The Diversification of the Dinosaurs Coincides with the Carnian Pluvial Episode
Picture Credit: Everything Dinosaur
Over a period of around 8 million years the palaeofauna of the southern Alps as shown by trace fossils changed dramatically. Dinosaur trace fossils become much more abundant. The researchers conclude that the dinosaurs diversified explosively in the mid Carnian, at a time of major climate and floral change and the extinction of key herbivores, which the dinosaurs opportunistically replaced. The trace fossils found in the Dolomites region therefore play a crucial role in understanding the evolution of the Dinosauria.
Commenting on the significance of the study, one of the authors, Dr Piero Gianolla (University of Ferrara) stated:
“We had detected evidence for the climate change in the Dolomites. There were four pulses of warming and climate perturbation, all within a million years or so. This must have led to repeated extinctions.”

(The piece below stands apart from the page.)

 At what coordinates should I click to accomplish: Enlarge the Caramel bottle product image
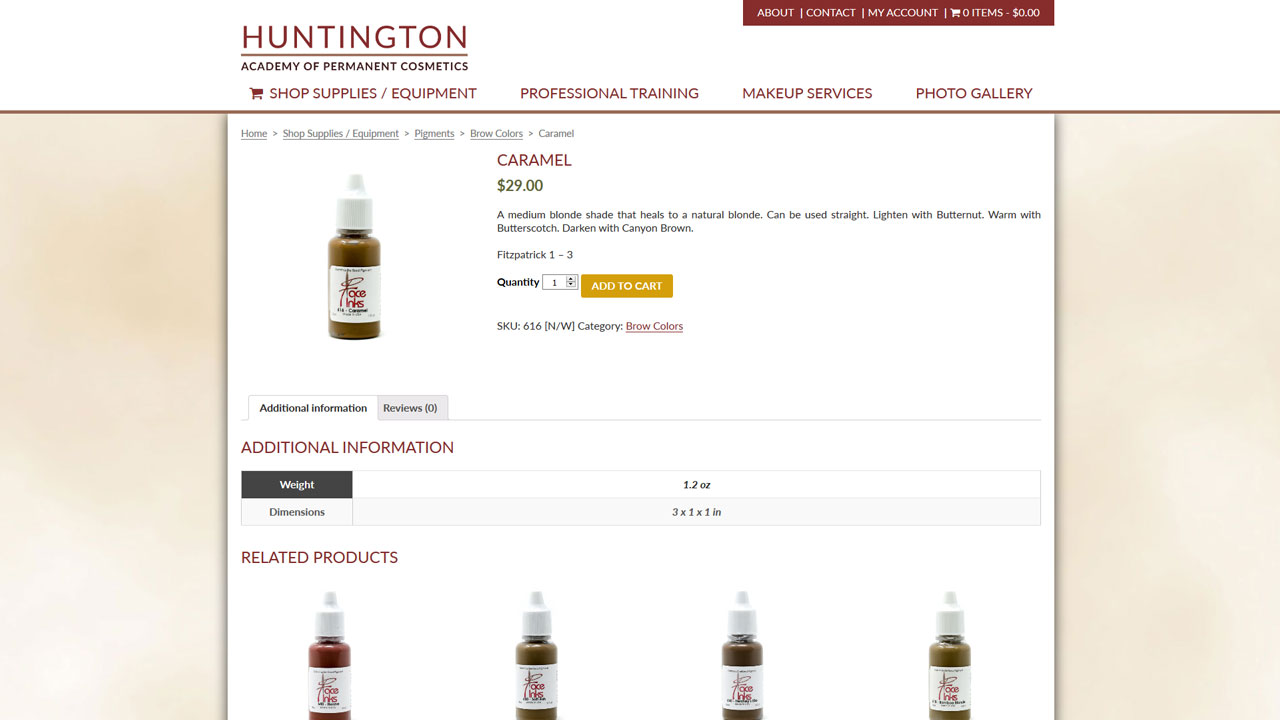[x=355, y=257]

The discovery of the existence of a link between the first diversification of the dinosaurs and the CPE is unexpected and revolutionary. This dramatic event not only paved the way for the dinosaurs to dominate terrestrial ecosystems, but also permitted the diversification of many other types of Tetrapod, including lizards, crocodiles, turtles and mammals, key terrestrial animals in today’s ecosystems. The scientists conclude that they have developed a new framework for the evolution of the most famous reptiles.
The scientific paper: “Dinosaur diversification linked with the Carnian Pluvial Episode” by Massimo Bernardi, Piero Gianolla, Fabio Massimo Petti, Paolo Mietto and Michael J. Benton published in the journal “Nature Communications”.